**ACTION ITEM:**
The answer must consist of each line below that contains the string "will".

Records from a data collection
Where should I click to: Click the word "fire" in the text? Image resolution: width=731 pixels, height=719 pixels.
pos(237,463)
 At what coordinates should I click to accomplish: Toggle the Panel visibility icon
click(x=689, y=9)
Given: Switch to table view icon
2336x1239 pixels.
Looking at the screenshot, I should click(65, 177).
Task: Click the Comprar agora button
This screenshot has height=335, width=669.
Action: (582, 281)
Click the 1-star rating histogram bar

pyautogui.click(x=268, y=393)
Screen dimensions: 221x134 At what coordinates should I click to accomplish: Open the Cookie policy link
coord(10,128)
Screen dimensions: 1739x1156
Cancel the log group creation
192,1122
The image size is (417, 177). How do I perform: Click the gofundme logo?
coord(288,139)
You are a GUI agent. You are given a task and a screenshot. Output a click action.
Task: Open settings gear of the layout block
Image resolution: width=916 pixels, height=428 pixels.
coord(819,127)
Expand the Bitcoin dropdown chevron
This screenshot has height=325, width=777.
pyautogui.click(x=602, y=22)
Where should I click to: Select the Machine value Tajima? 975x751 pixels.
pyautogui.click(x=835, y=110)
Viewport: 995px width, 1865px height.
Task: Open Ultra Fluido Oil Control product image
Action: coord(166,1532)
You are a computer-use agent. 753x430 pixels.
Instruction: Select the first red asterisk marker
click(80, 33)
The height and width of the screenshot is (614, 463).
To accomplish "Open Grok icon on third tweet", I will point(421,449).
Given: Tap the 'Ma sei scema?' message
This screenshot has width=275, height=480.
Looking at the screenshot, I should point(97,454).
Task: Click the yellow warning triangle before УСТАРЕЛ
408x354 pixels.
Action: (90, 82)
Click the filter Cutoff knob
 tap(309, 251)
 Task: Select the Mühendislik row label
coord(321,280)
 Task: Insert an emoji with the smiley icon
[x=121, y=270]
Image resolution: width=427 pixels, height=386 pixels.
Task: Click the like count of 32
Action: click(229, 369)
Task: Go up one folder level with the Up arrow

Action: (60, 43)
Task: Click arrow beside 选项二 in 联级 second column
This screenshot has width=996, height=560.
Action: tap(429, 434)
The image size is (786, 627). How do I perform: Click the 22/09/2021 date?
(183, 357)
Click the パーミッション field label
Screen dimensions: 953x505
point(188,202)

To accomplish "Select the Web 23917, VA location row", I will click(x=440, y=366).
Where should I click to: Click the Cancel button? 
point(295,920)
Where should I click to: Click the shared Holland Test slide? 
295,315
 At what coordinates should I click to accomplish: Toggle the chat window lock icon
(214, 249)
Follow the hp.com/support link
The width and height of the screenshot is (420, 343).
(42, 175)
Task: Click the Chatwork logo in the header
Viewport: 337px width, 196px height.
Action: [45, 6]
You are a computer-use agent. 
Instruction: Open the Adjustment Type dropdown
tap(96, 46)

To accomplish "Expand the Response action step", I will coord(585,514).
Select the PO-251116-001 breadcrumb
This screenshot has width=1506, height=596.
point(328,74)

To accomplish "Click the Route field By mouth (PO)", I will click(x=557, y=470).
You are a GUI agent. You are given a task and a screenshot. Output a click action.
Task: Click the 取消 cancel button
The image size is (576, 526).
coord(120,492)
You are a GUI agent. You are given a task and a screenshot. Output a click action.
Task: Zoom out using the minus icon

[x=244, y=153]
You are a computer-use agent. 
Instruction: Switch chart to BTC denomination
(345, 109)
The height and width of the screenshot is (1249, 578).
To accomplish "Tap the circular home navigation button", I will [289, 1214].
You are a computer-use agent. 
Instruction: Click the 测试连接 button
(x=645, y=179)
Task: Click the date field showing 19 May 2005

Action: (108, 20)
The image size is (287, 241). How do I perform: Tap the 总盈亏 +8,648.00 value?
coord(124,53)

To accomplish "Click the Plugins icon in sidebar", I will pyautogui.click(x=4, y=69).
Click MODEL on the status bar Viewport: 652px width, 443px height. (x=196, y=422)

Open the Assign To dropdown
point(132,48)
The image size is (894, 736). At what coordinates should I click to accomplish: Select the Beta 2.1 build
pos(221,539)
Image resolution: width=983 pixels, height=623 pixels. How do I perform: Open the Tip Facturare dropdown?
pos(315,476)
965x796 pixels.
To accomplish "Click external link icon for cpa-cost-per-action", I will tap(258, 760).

**TASK RESPONSE:**
To accomplish "Open Grok icon on third tweet", I will point(421,449).
To accomplish "Select the Web 23917, VA location row", I will click(x=440, y=366).
To accomplish "Expand the Response action step", I will coord(585,514).
To accomplish "Click the Route field By mouth (PO)", I will click(x=557, y=470).
To accomplish "Tap the circular home navigation button", I will [289, 1214].
To accomplish "Click the Plugins icon in sidebar", I will pyautogui.click(x=4, y=69).
To accomplish "Click external link icon for cpa-cost-per-action", I will tap(258, 760).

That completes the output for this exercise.